I wanted to ask since you guys seem to know this stuff pretty well. It's a little off topic considering the forum is for bodybuilders but I didn't know where else to ask that could provide me an objective and thorough answer. 

I started intramuscular estradiol valerate injections last week. But, they seem ineffective. Either it was injected too high up in the buttocks area, close to hip OR wrongly formulated. The concentration was 20 mg of estradiol valerate for 1 ml of sesame oil. Nothing else was added. I was told that maybe 1 ml of sesame oil will not dissolve such a high concentration of estradiol valerate but would dissolve 10 mg. Could the compounding pharmacy have deliberately put very little to no estrogen? or just that they don't know how to compound it well. 

hopefully, you can help me in this matter.


----------



## theCaptn' (Apr 7, 2014)

Why are you injecting estrogen?


----------



## Warriorblaze (Apr 7, 2014)

theCaptn' said:


> Why are you injecting estrogen?



Well, Kay is a female according to her profile... So I'm guessing HRT. 


Warrior


----------



## theCaptn' (Apr 7, 2014)

Thanks got checking profile - I'm on my phone. Thread is ripe for trolling.


----------



## Kay86 (Apr 7, 2014)

Yes. I'm a female and no, I'm not a troll. No worries, guys. I just posted here since you guys seem to know this stuff pretty extensively. That's all. I need your help in this matter.


----------



## theCaptn' (Apr 7, 2014)

How long have you been using it? Have you had blood tests?


----------



## Kay86 (Apr 7, 2014)

Just started last Thursday, took pills before. I can kind of tell it's not working but I'm not 100% sure, could be placebo. I was already worried with the change and all, not trusting the pharmacy to begin with so that could have affected me as well (i.e. stress factor). Injections should be more effective and levels peak on days 1-2. I had blood tests today, will get results in 3 days.


----------



## Warriorblaze (Apr 7, 2014)

theCaptn' said:


> How long have you been using it? Have you had blood tests?



^ This. 

Valerate is a SUPER long ester, so it will take a long time for it build up in your system. 


Warrior


----------



## Warriorblaze (Apr 7, 2014)

Looks like standard concentrations are 10, 20 and 40mg/ml. 

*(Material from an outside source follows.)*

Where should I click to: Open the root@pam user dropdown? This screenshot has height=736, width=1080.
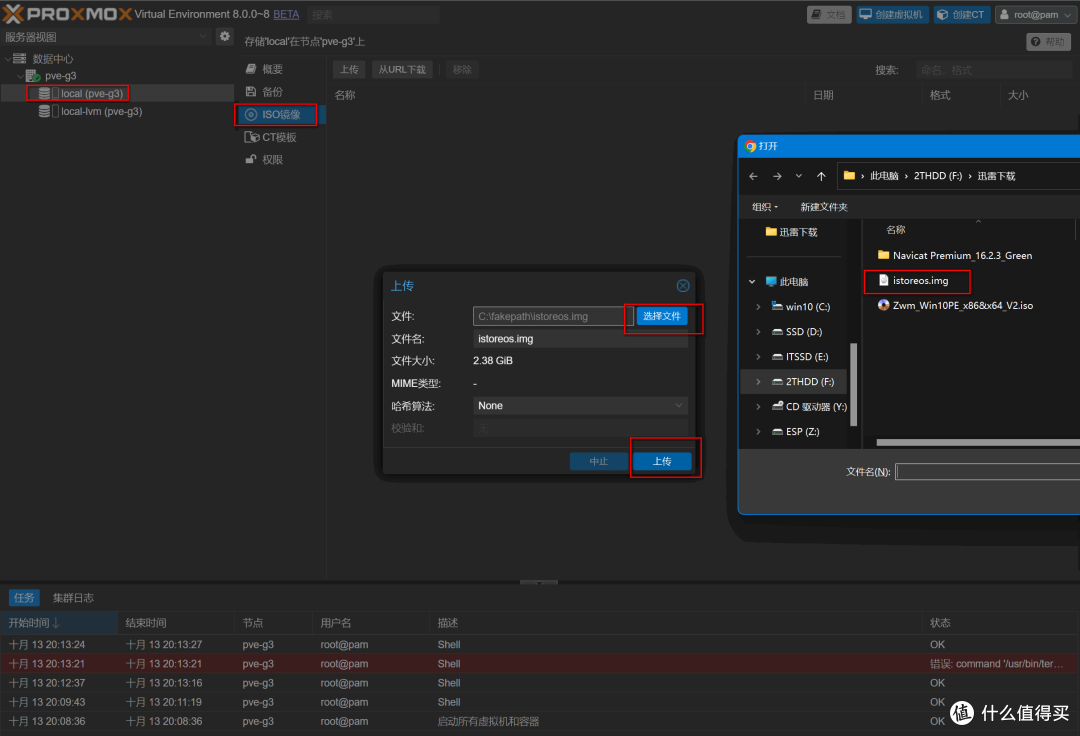1035,14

They shouldn't have had any trouble with it as long as they knew what they were doing and had a good recipe. 


Warrior


----------



## Kay86 (Apr 7, 2014)

From what I gathered, valerate is actually quite a short ester, 4 links long compared to say, enanthate, undecylate or cypionate. It quickly escapes oil from where it is dissolved in and that is why it must be injected every 7-10 days after which levels really dip. Peak levels are reached on days 1-2 and after 7-8 days, levels start to become quite low. 

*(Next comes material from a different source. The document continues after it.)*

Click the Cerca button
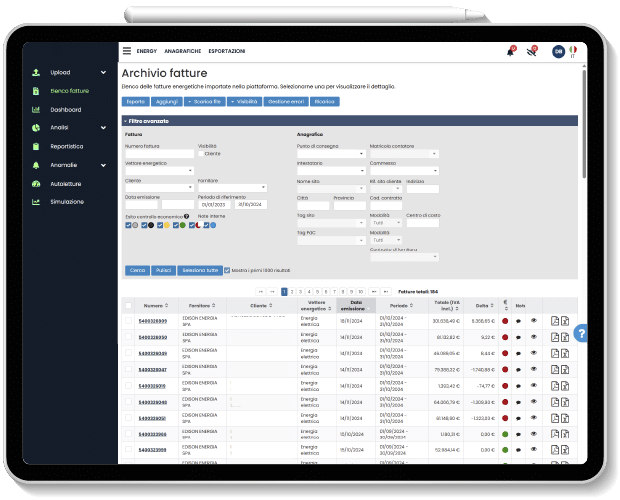This screenshot has width=620, height=500. click(136, 270)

Contraception. 1980 Apr;21(4):415-24.

"Peak plasma levels of estradiol and estrone were reached in approximately 4 days following the administration of estradiol cypionate and in a significantly shorter time (approximately 2 days) following the administration of both the valerate and benzoate. One hour after the injection of the esters, the average percentage increases in plasmaestradiol and estrone levels were significantly higher in the valerate and benzoate groups compared to the subjects receivingestradiol cypionate. The average duration of elevated estrogen levels was shortest in the benzoate group (4-5 days) followed by the valerate (7-8 days) and cypionate (approximately 11 days). In none of the subjects studied were elevated estradiol and/or estrone levels encountered 2 weeks after the injection of the various esters."


----------